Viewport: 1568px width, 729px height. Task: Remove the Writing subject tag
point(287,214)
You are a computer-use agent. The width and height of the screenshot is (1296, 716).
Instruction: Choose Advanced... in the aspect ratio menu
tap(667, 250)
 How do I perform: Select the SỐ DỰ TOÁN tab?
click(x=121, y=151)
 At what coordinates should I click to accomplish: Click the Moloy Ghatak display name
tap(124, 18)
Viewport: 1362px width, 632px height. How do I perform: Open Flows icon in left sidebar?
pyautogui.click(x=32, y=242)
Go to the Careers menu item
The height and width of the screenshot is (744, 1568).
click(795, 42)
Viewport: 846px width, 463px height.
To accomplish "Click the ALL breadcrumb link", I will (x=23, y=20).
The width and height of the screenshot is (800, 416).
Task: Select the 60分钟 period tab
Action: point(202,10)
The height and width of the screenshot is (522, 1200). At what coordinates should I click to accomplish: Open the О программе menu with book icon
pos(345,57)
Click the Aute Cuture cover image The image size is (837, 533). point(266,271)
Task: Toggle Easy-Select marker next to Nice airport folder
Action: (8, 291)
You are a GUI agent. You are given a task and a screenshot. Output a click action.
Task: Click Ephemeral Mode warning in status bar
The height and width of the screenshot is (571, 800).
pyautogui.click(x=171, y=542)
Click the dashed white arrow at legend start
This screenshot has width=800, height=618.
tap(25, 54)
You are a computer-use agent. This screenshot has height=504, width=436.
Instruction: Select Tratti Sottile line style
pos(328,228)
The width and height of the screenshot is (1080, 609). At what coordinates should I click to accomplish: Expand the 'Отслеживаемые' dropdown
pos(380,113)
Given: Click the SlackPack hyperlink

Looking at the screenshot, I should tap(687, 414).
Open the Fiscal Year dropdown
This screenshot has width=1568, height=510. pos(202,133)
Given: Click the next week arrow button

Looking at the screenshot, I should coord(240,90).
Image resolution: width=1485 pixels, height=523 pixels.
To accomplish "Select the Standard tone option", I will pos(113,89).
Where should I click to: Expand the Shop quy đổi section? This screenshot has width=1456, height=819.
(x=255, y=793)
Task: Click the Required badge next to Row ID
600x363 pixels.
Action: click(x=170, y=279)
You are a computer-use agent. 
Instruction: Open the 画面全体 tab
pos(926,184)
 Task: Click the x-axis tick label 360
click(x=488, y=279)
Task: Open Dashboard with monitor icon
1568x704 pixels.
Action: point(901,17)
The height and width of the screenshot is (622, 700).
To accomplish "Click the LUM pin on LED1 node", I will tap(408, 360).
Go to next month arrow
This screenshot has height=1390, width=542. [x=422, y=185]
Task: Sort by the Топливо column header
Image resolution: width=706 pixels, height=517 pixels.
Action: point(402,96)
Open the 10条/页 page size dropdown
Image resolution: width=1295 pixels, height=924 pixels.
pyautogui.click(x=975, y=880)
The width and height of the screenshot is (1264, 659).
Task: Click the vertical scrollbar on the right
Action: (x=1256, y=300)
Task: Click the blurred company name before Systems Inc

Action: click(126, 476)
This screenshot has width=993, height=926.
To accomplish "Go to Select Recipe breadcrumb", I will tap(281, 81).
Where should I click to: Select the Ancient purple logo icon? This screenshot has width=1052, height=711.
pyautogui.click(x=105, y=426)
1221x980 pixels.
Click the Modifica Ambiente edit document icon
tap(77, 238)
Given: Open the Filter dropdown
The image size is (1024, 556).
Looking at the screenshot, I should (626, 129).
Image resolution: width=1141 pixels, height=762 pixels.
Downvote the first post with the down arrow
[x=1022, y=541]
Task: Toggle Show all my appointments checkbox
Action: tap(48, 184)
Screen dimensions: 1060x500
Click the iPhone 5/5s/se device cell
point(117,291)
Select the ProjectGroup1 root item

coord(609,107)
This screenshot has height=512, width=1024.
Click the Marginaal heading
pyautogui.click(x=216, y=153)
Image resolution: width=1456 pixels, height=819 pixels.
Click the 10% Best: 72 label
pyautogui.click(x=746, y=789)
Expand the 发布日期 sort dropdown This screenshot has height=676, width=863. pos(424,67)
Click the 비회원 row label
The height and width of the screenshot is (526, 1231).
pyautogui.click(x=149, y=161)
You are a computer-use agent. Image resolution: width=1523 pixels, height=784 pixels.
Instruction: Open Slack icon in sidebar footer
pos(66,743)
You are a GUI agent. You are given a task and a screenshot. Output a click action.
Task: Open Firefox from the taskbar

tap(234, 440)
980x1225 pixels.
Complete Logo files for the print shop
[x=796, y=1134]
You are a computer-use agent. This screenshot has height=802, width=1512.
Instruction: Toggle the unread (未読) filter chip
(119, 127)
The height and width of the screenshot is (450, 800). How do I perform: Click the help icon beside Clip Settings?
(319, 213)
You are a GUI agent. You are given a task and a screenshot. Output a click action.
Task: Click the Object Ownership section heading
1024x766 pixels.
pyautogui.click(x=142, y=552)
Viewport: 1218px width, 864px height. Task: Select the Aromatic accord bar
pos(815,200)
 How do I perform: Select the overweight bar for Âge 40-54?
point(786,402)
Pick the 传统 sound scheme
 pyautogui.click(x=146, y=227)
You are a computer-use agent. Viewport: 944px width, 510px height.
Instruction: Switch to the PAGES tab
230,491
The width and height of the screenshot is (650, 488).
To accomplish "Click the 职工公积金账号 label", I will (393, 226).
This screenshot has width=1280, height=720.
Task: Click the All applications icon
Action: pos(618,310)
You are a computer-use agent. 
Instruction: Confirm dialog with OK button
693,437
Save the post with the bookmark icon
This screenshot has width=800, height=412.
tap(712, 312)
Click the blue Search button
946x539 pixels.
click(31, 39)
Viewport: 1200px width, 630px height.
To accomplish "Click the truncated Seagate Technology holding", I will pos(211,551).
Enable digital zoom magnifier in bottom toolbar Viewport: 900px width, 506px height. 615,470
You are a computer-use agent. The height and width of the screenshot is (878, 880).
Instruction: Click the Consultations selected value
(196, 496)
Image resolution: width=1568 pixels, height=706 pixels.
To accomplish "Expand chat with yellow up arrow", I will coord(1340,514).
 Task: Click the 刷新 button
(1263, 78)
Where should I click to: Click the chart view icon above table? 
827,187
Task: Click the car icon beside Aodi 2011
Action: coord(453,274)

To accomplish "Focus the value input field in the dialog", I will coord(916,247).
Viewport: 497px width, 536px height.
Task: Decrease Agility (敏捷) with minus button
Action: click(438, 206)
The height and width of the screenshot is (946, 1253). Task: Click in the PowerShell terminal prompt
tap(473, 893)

____

Everything above from the line containing "How do I perform: Select the SỐ DỰ TOÁN tab?" down to the line containing "Task: Click Ephemeral" should be copied exactly, both end lines included, and nothing else.

 How do I perform: Select the SỐ DỰ TOÁN tab?
click(x=121, y=151)
 At what coordinates should I click to accomplish: Click the Moloy Ghatak display name
tap(124, 18)
Viewport: 1362px width, 632px height. How do I perform: Open Flows icon in left sidebar?
pyautogui.click(x=32, y=242)
Go to the Careers menu item
The height and width of the screenshot is (744, 1568).
click(795, 42)
Viewport: 846px width, 463px height.
To accomplish "Click the ALL breadcrumb link", I will (x=23, y=20).
The width and height of the screenshot is (800, 416).
Task: Select the 60分钟 period tab
Action: point(202,10)
The height and width of the screenshot is (522, 1200). At what coordinates should I click to accomplish: Open the О программе menu with book icon
pos(345,57)
Click the Aute Cuture cover image The image size is (837, 533). point(266,271)
Task: Toggle Easy-Select marker next to Nice airport folder
Action: (8, 291)
You are a GUI agent. You are given a task and a screenshot. Output a click action.
Task: Click Ephemeral Mode warning in status bar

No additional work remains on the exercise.